Comme souvent, il revient à Mohammed VI de donner le tempo. Dans son discours du 6 novembre, le souverain a tracé les contours d’une vaste révision de l’accompagnement des Marocains résidant à l’étranger (MRE). Organe de référence dans le domaine, le CCME va être réformé et renforcé par un bras opérationnel : la future Fondation Mohammadia des Marocains résidant à l’étranger. Une réforme qui suscite autant d’espoirs que d’interrogations.
En filigrane, le discours royal est aussi une critique de la manière dont nos responsables encadrent les Marocains du monde. “Des éléments du discours prononcé par Sa Majesté sont sensiblement similaires à ceux d’un autre discours royal prononcé le 20 août 2022 consacré à la même thématique. Le fait que le roi y revienne et propose un plan d’action relève de la critique implicite”, nous glisse ainsi un connaisseur du dossier.
Dans son discours prononcé il y a deux ans, le souverain avait alors insisté sur un accompagnement total de nos compatriotes résidant à l’étranger. La réforme voulue par Mohammed VI devra s’attaquer aux nombreuses problématiques auxquelles les MRE sont confrontés dans plusieurs domaines : procédures administratives, éducation, champ religieux et investissement. Elle devra aussi leur accorder l’importance qu’ils méritent dans la conception des lois et la mise en place de nouvelles politiques publiques.
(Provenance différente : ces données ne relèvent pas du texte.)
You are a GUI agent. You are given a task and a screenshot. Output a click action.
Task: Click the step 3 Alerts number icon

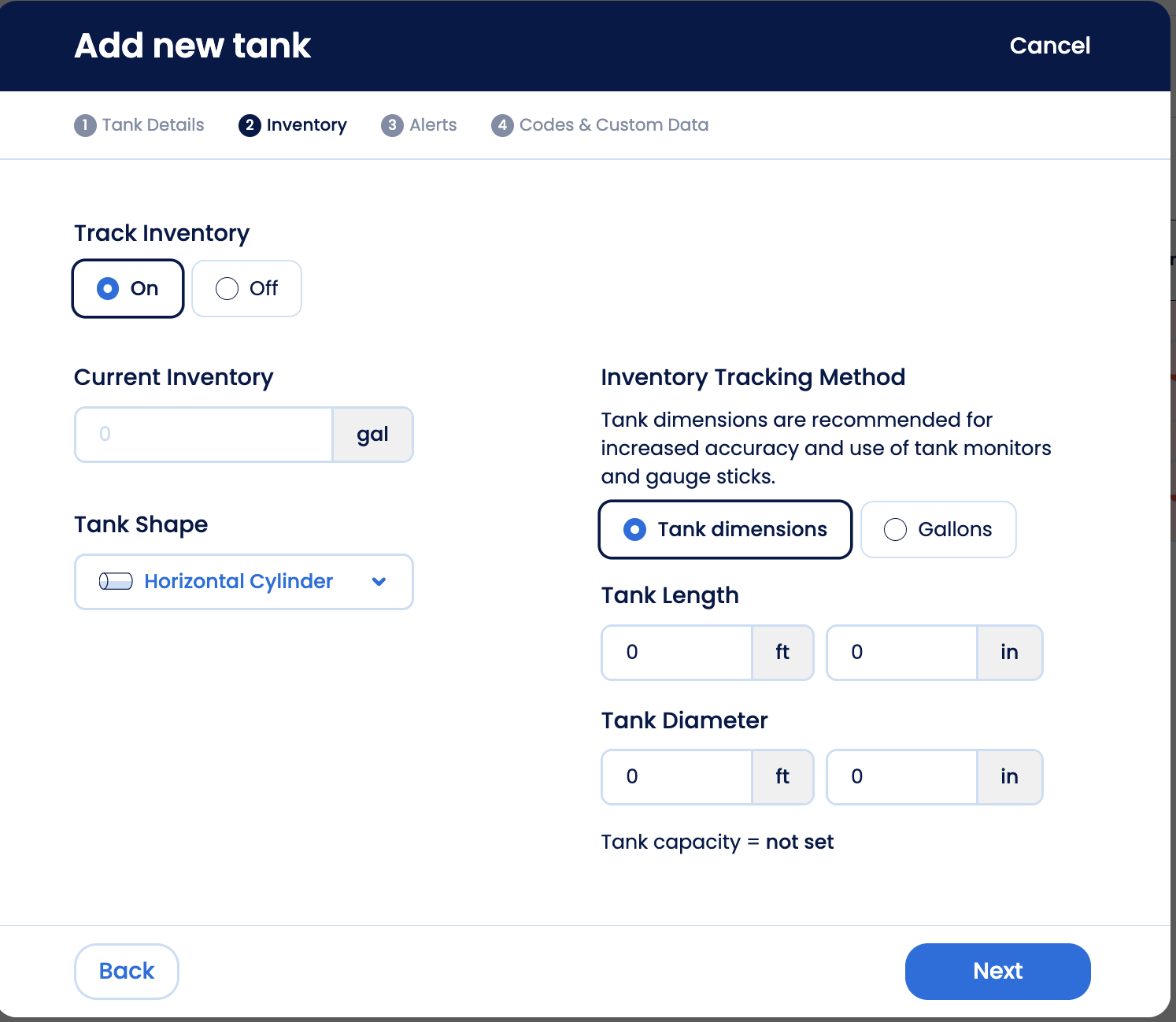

Le discours royal ouvre par ailleurs la voie à la réalisation du plein potentiel économique de notre communauté résidant à l’étranger. Durant la seule année 2023, ce ne sont pas moins de 115 milliards de dirhams de transferts de devises qui viendront soutenir la consommation intérieure. Une manne financière en croissance constante qui ne prend même pas en compte les investissements effectués directement par nos MRE et qui gagneraient, eux, à être mieux répartis.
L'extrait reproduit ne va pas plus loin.